Task objective —
To complete the exercise, repeat every record exactly as it stands.

Task inputs —

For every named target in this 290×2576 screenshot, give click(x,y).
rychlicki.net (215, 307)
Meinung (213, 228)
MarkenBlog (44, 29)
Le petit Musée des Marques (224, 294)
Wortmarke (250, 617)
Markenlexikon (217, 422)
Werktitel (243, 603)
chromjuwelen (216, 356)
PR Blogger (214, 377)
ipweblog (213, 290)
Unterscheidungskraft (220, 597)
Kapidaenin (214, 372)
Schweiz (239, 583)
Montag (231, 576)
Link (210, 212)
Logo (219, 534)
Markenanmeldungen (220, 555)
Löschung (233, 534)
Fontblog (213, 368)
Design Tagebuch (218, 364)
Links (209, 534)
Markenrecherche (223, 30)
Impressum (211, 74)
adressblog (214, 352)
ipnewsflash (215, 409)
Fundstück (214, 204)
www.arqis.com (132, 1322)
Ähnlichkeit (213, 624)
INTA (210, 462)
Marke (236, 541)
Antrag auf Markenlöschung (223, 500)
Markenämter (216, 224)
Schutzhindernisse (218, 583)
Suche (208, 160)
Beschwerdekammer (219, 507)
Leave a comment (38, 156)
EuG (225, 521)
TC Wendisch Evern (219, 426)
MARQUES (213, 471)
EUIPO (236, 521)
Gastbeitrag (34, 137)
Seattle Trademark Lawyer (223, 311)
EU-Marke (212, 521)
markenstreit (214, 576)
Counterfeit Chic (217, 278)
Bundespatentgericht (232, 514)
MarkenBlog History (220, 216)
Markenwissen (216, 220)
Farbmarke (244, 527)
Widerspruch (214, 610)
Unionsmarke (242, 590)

Response to the exercise —
For every named target in this 290×2576 screenshot, give click(x,y).
rychlicki.net (215, 307)
Meinung (213, 228)
MarkenBlog (44, 29)
Le petit Musée des Marques (224, 294)
Wortmarke (250, 617)
Markenlexikon (217, 422)
Werktitel (243, 603)
chromjuwelen (216, 356)
PR Blogger (214, 377)
ipweblog (213, 290)
Unterscheidungskraft (220, 597)
Kapidaenin (214, 372)
Schweiz (239, 583)
Montag (231, 576)
Link (210, 212)
Logo (219, 534)
Markenanmeldungen (220, 555)
Löschung (233, 534)
Fontblog (213, 368)
Design Tagebuch (218, 364)
Links (209, 534)
Markenrecherche (223, 30)
Impressum (211, 74)
adressblog (214, 352)
ipnewsflash (215, 409)
Fundstück (214, 204)
www.arqis.com (132, 1322)
Ähnlichkeit (213, 624)
INTA (210, 462)
Marke (236, 541)
Antrag auf Markenlöschung (223, 500)
Markenämter (216, 224)
Schutzhindernisse (218, 583)
Suche (208, 160)
Beschwerdekammer (219, 507)
Leave a comment (38, 156)
EuG (225, 521)
TC Wendisch Evern (219, 426)
MARQUES (213, 471)
EUIPO (236, 521)
Gastbeitrag (34, 137)
Seattle Trademark Lawyer (223, 311)
EU-Marke (212, 521)
markenstreit (214, 576)
Counterfeit Chic (217, 278)
Bundespatentgericht (232, 514)
MarkenBlog History (220, 216)
Markenwissen (216, 220)
Farbmarke (244, 527)
Widerspruch (214, 610)
Unionsmarke (242, 590)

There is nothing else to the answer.